Updated: Apr 6, 2022


“I love to cook and I enjoy making new things,” said Stacy, a senior at North-Grand High School in Chicago. Between working at Growing Solutions Farm through the City of Chicago's One Summer Chicago jobs program and leading the Bowl and Kettle Cooking Club through her school, Stacy has found many ways to feed her passion for healthy food this summer.


Stacy is at Growing Solutions Farm, a 1.2-acre produce farm run by Urban Autism Solutions. She and some fellow members of the online cooking club she leads are there to pick up some vegetables for their upcoming “open kitchen” class. The students are walking the rows of vegetables, to see how their food is grown on the farm.

Image (l to r): Stacy and her classmates at Growing Solutions Farm; the Bowl and Kettle Cooking Club visit the farm; Kassandra shows off some carrots.

Stacy has been coming to the farm and attending the Urban Autism Solutions West Side Transition Academy since 2020. The farm and Academy provide a variety of programs to help support young adults with autism and related challenges as they transition from high school to adulthood.

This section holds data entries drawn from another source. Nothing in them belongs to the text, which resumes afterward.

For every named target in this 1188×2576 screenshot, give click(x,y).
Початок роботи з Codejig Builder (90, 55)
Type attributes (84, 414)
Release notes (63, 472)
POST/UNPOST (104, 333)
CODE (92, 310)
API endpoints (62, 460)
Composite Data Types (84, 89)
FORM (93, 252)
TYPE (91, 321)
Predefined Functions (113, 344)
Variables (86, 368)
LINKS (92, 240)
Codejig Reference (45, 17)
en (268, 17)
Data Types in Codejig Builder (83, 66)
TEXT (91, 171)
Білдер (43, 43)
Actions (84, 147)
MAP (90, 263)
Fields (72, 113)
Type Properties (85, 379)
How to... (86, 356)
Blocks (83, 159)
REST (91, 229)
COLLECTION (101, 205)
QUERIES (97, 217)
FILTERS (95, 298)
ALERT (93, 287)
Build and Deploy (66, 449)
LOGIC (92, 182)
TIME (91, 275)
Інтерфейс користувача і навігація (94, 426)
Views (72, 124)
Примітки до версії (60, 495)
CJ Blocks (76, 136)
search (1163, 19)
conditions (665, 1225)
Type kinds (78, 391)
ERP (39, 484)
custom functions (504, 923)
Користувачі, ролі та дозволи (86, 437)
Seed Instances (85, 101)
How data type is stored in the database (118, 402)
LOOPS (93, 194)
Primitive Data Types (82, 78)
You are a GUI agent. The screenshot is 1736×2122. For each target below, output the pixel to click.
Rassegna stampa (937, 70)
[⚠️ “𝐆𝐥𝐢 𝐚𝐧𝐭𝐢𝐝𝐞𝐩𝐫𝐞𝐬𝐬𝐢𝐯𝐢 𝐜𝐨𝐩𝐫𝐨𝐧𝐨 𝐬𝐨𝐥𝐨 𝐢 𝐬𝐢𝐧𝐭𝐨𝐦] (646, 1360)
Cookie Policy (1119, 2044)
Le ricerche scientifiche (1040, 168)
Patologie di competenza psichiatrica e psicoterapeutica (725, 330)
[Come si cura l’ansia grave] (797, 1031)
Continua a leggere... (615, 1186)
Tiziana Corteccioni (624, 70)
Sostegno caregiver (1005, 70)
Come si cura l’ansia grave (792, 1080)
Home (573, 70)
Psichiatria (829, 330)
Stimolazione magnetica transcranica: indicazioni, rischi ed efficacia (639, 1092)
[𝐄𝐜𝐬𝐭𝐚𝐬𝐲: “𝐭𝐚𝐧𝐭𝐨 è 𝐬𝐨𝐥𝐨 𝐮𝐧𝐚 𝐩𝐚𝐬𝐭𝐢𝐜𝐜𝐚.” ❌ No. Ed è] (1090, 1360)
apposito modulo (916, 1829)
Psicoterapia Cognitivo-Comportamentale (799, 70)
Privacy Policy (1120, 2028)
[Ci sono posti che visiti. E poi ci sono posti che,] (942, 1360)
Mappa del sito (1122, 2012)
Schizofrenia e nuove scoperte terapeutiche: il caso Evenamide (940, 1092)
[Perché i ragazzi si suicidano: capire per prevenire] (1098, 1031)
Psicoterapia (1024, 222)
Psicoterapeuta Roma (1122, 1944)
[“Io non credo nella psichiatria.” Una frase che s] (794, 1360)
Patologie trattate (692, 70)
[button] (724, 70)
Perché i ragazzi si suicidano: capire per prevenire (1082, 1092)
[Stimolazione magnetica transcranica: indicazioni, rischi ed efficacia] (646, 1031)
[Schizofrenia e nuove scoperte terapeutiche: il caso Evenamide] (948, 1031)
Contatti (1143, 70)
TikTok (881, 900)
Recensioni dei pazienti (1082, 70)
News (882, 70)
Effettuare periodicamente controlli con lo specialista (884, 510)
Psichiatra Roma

Stacy is a founding member of the Free Snacks Cooking Club at North-Grand High School. “Stacy was so excited about the cooking club! She talked it up so much with her friends and showed them pictures of all the food we made. Eventually, everyone wanted to join so we created a club that was just for the students in Stacy’s class,” said Betsy Zacsek, a teaching artist with CAPE – Chicago Arts Partnership in Education. CAPE is a non-profit that pairs teachers with artists to create original programming in public schools. CAPE artists helped guide the creation of the cooking club at North-Grand.


Stacy named her cooking club “Bowl and Kettle” after her teacher Miss Bowlus and North-Grand social worker Loren Ketelsen. The club launched in March of 2021 and had seven participants from Stacy’s class who met online once a week to cook together from their own kitchens.


“Stacy really led the new cooking class and took a big leadership role in organizing the class, helping pick out recipes and keeping it moving,” said Loren.


Stacy’s many responsibilities in the cooking club include helping with menu planning, checking in on her fellow classmates to remind them that it’s cooking time, organizing supplies on grocery pick-up day, and preparing and teaching her own cooking lessons.


Stacy is already thinking ahead to an upcoming cooking club meeting, where she’ll take on the role of the teacher. “We are going to make ice cream from scratch,” she said. “Blueberry ice cream.”